EXTRACTED DATA =
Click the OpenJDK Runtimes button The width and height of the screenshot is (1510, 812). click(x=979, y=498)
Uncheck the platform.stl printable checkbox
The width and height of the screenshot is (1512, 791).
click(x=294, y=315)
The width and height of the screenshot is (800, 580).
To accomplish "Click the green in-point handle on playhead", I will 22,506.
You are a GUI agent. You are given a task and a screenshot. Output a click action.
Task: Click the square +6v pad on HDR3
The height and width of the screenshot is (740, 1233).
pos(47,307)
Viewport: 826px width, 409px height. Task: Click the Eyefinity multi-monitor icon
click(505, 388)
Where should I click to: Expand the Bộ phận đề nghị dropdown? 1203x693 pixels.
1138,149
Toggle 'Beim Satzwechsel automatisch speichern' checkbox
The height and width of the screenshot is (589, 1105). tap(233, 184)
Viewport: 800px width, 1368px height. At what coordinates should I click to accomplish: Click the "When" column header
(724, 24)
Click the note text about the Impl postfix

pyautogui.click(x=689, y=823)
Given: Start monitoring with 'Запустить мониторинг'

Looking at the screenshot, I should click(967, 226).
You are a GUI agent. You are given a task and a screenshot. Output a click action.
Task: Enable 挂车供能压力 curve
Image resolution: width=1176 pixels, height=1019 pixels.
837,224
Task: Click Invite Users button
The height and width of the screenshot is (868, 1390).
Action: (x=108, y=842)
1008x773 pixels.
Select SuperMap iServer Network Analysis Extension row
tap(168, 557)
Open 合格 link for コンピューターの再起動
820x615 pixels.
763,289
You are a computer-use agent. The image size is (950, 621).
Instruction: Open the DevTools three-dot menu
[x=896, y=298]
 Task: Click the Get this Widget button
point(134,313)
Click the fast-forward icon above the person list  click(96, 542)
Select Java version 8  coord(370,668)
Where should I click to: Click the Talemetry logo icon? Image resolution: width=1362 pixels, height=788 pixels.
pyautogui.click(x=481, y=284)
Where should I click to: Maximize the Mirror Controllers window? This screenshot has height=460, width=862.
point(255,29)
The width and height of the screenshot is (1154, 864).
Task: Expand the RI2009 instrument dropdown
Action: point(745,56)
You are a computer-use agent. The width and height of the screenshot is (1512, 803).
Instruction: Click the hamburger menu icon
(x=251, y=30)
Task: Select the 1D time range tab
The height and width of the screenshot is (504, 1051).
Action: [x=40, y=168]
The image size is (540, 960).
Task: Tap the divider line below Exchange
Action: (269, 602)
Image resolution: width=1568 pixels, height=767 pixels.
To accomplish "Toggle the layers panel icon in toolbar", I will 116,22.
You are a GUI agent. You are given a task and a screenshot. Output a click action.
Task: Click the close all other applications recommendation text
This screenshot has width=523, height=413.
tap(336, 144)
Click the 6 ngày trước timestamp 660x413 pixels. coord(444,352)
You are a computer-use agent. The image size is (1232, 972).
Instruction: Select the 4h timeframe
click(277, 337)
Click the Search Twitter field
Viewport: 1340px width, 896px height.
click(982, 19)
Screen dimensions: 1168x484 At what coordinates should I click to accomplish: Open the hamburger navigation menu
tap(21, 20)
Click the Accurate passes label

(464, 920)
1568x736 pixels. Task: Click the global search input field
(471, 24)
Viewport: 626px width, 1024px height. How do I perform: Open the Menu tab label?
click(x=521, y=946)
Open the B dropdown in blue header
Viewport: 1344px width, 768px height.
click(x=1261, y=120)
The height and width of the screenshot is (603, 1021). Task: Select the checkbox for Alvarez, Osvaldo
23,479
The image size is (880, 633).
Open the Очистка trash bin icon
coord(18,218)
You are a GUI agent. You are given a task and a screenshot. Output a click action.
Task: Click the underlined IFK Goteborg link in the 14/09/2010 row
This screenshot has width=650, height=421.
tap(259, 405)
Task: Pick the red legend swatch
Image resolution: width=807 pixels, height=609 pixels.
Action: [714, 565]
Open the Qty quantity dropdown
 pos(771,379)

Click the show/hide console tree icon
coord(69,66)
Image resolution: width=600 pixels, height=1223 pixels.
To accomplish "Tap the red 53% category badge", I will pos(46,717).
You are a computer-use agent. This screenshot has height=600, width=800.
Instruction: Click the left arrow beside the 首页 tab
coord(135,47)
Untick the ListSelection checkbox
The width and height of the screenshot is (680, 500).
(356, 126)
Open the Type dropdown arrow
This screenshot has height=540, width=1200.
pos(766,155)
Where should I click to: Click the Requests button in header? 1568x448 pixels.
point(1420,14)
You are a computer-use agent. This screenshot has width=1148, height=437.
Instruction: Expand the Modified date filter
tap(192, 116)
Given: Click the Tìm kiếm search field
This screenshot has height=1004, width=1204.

PROBLEM STATEMENT = Every record must be returned exactly.

RESPONSE BELOW =
Click the OpenJDK Runtimes button The width and height of the screenshot is (1510, 812). click(x=979, y=498)
Uncheck the platform.stl printable checkbox
The width and height of the screenshot is (1512, 791).
click(x=294, y=315)
The width and height of the screenshot is (800, 580).
To accomplish "Click the green in-point handle on playhead", I will 22,506.
You are a GUI agent. You are given a task and a screenshot. Output a click action.
Task: Click the square +6v pad on HDR3
The height and width of the screenshot is (740, 1233).
pos(47,307)
Viewport: 826px width, 409px height. Task: Click the Eyefinity multi-monitor icon
click(505, 388)
Where should I click to: Expand the Bộ phận đề nghị dropdown? 1203x693 pixels.
1138,149
Toggle 'Beim Satzwechsel automatisch speichern' checkbox
The height and width of the screenshot is (589, 1105). tap(233, 184)
Viewport: 800px width, 1368px height. At what coordinates should I click to accomplish: Click the "When" column header
(724, 24)
Click the note text about the Impl postfix

pyautogui.click(x=689, y=823)
Given: Start monitoring with 'Запустить мониторинг'

Looking at the screenshot, I should click(967, 226).
You are a GUI agent. You are given a task and a screenshot. Output a click action.
Task: Enable 挂车供能压力 curve
Image resolution: width=1176 pixels, height=1019 pixels.
837,224
Task: Click Invite Users button
The height and width of the screenshot is (868, 1390).
Action: (x=108, y=842)
1008x773 pixels.
Select SuperMap iServer Network Analysis Extension row
tap(168, 557)
Open 合格 link for コンピューターの再起動
820x615 pixels.
763,289
You are a computer-use agent. The image size is (950, 621).
Instruction: Open the DevTools three-dot menu
[x=896, y=298]
 Task: Click the Get this Widget button
point(134,313)
Click the fast-forward icon above the person list  click(96, 542)
Select Java version 8  coord(370,668)
Where should I click to: Click the Talemetry logo icon? Image resolution: width=1362 pixels, height=788 pixels.
pyautogui.click(x=481, y=284)
Where should I click to: Maximize the Mirror Controllers window? This screenshot has height=460, width=862.
point(255,29)
The width and height of the screenshot is (1154, 864).
Task: Expand the RI2009 instrument dropdown
Action: point(745,56)
You are a computer-use agent. The width and height of the screenshot is (1512, 803).
Instruction: Click the hamburger menu icon
(x=251, y=30)
Task: Select the 1D time range tab
The height and width of the screenshot is (504, 1051).
Action: [x=40, y=168]
The image size is (540, 960).
Task: Tap the divider line below Exchange
Action: (269, 602)
Image resolution: width=1568 pixels, height=767 pixels.
To accomplish "Toggle the layers panel icon in toolbar", I will 116,22.
You are a GUI agent. You are given a task and a screenshot. Output a click action.
Task: Click the close all other applications recommendation text
This screenshot has width=523, height=413.
tap(336, 144)
Click the 6 ngày trước timestamp 660x413 pixels. coord(444,352)
You are a computer-use agent. The image size is (1232, 972).
Instruction: Select the 4h timeframe
click(277, 337)
Click the Search Twitter field
Viewport: 1340px width, 896px height.
click(982, 19)
Screen dimensions: 1168x484 At what coordinates should I click to accomplish: Open the hamburger navigation menu
tap(21, 20)
Click the Accurate passes label

(464, 920)
1568x736 pixels. Task: Click the global search input field
(471, 24)
Viewport: 626px width, 1024px height. How do I perform: Open the Menu tab label?
click(x=521, y=946)
Open the B dropdown in blue header
Viewport: 1344px width, 768px height.
click(x=1261, y=120)
The height and width of the screenshot is (603, 1021). Task: Select the checkbox for Alvarez, Osvaldo
23,479
The image size is (880, 633).
Open the Очистка trash bin icon
coord(18,218)
You are a GUI agent. You are given a task and a screenshot. Output a click action.
Task: Click the underlined IFK Goteborg link in the 14/09/2010 row
This screenshot has width=650, height=421.
tap(259, 405)
Task: Pick the red legend swatch
Image resolution: width=807 pixels, height=609 pixels.
Action: [714, 565]
Open the Qty quantity dropdown
 pos(771,379)

Click the show/hide console tree icon
coord(69,66)
Image resolution: width=600 pixels, height=1223 pixels.
To accomplish "Tap the red 53% category badge", I will pos(46,717).
You are a computer-use agent. This screenshot has height=600, width=800.
Instruction: Click the left arrow beside the 首页 tab
coord(135,47)
Untick the ListSelection checkbox
The width and height of the screenshot is (680, 500).
(356, 126)
Open the Type dropdown arrow
This screenshot has height=540, width=1200.
pos(766,155)
Where should I click to: Click the Requests button in header? 1568x448 pixels.
point(1420,14)
You are a computer-use agent. This screenshot has width=1148, height=437.
Instruction: Expand the Modified date filter
tap(192, 116)
Given: Click the Tìm kiếm search field
This screenshot has height=1004, width=1204.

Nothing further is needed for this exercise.